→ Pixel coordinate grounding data
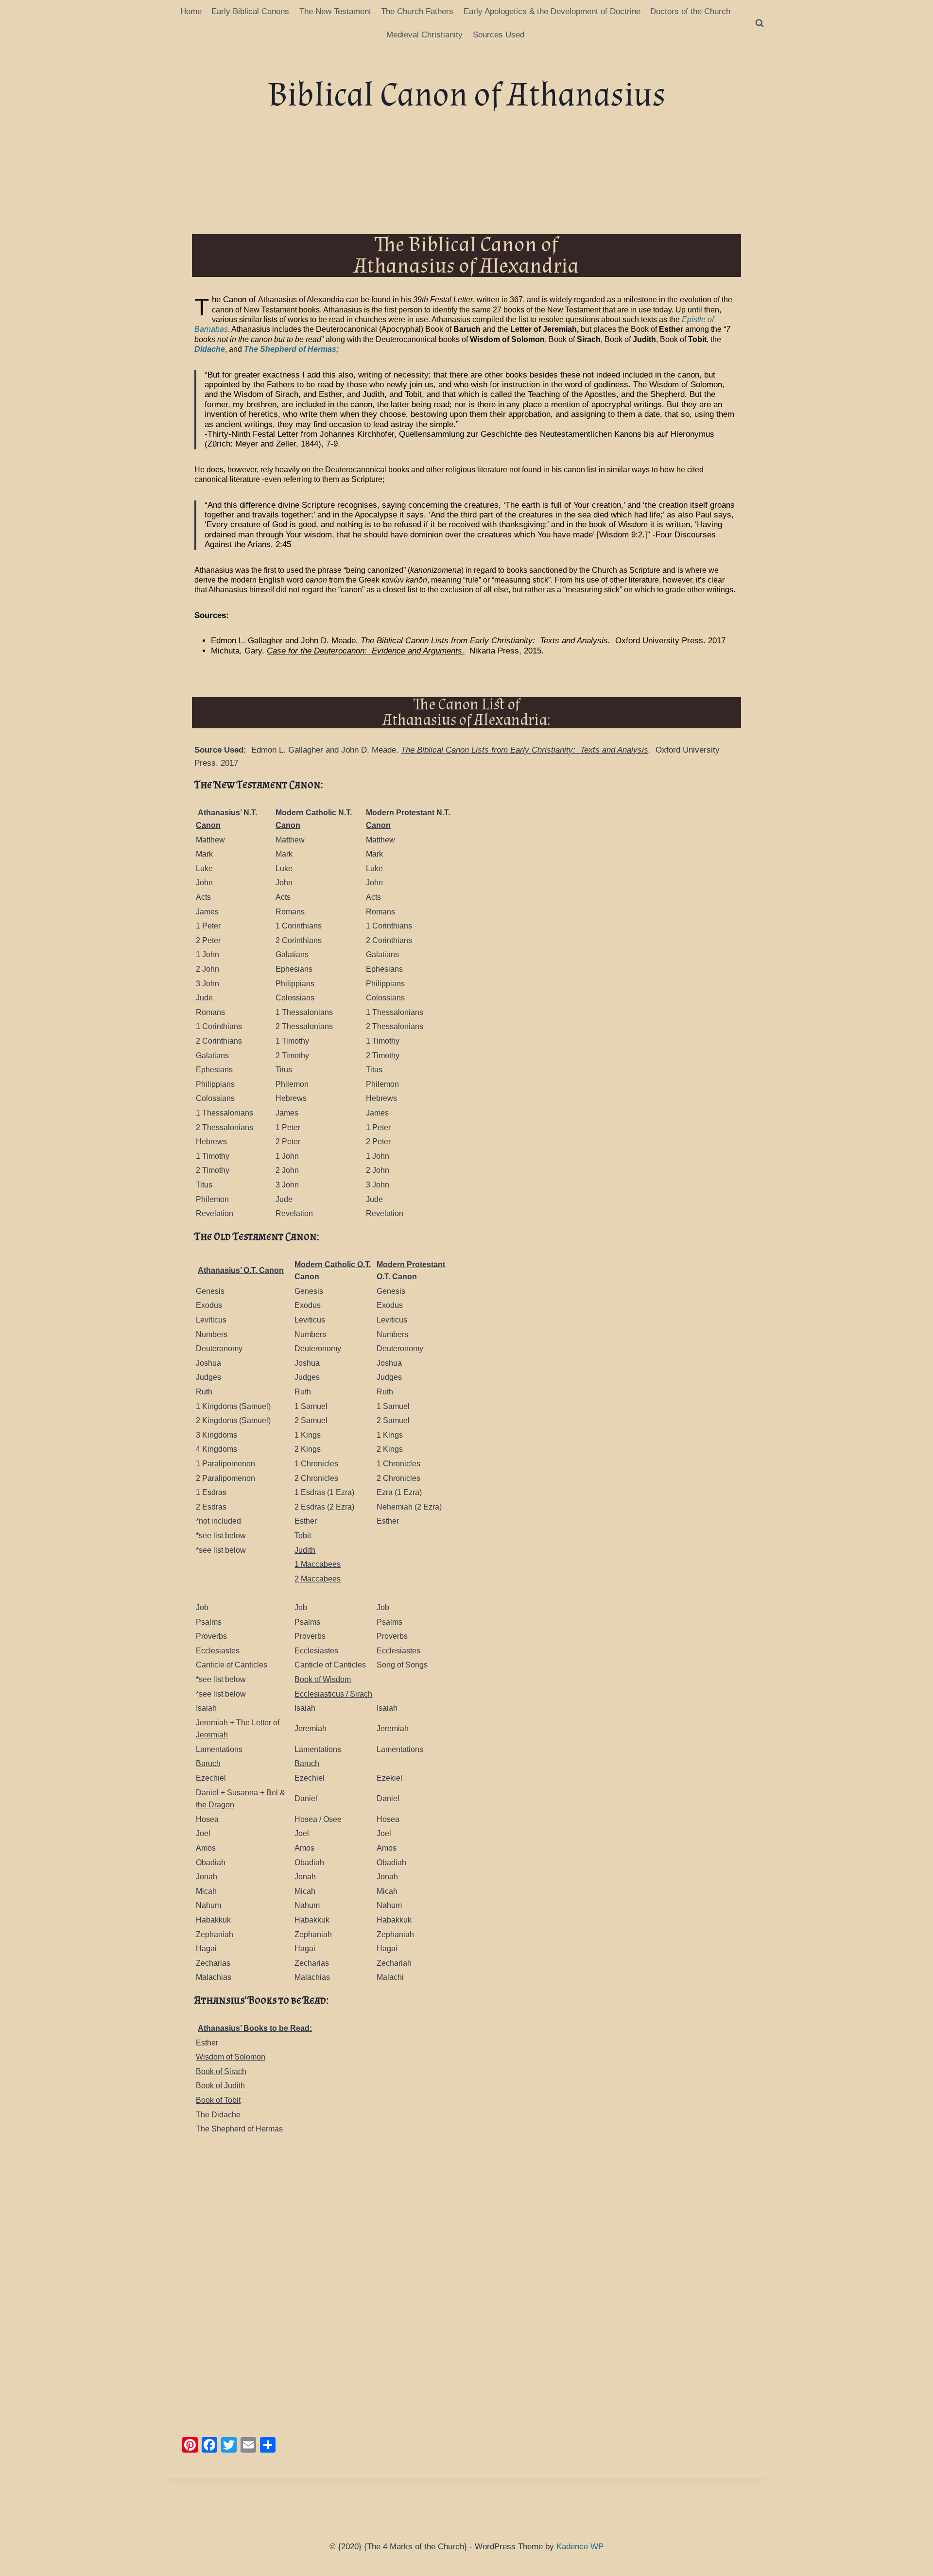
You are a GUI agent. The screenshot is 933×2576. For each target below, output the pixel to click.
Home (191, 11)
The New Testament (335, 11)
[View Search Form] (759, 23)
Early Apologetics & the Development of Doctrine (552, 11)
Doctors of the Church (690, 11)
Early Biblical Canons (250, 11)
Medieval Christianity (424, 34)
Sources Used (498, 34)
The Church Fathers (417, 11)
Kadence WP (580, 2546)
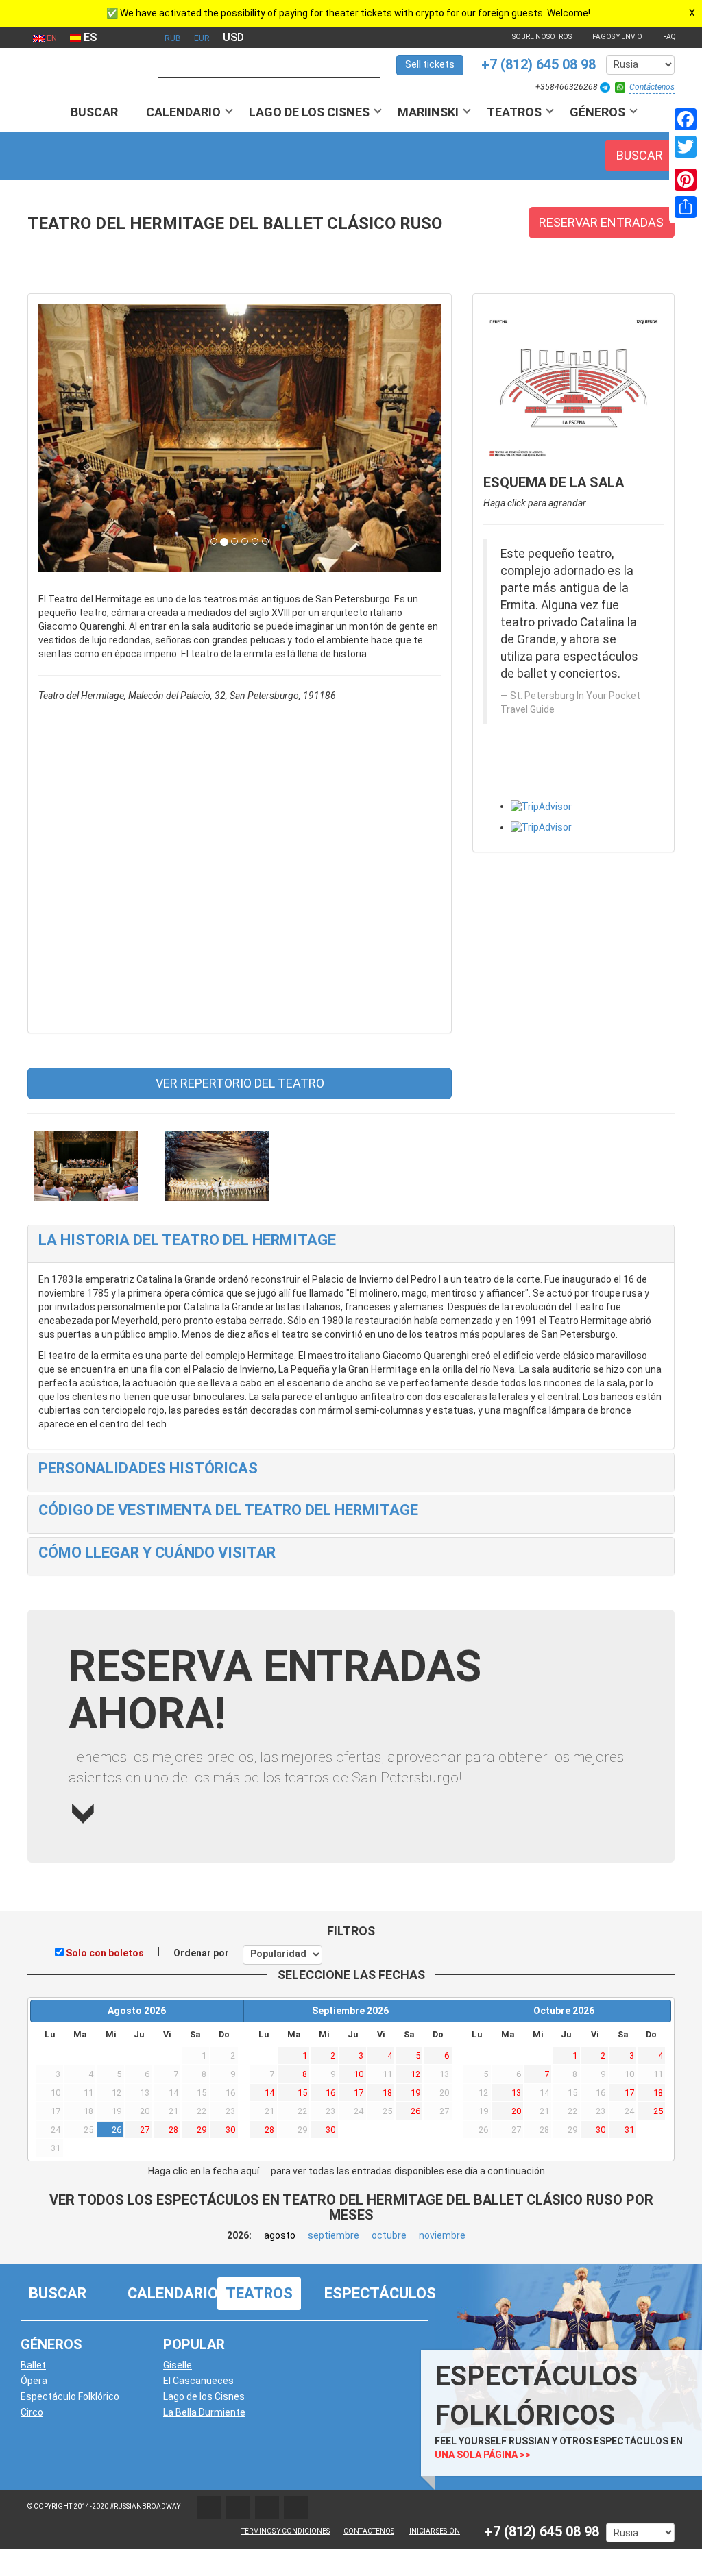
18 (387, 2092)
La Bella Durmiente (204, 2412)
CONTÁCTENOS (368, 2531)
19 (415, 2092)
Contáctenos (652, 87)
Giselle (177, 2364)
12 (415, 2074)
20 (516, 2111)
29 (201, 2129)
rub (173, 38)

→ EXERCISE INSTRUCTIONS
Up to and including the last line of the records above, print exactly every line from the one that contains "La Bella Durmiente (204, 2412)" onward.

→ RESULT OF THIS EXERCISE
La Bella Durmiente (204, 2412)
CONTÁCTENOS (368, 2531)
19 (415, 2092)
Contáctenos (652, 87)
Giselle (177, 2364)
12 (415, 2074)
20 (516, 2111)
29 (201, 2129)
rub (173, 38)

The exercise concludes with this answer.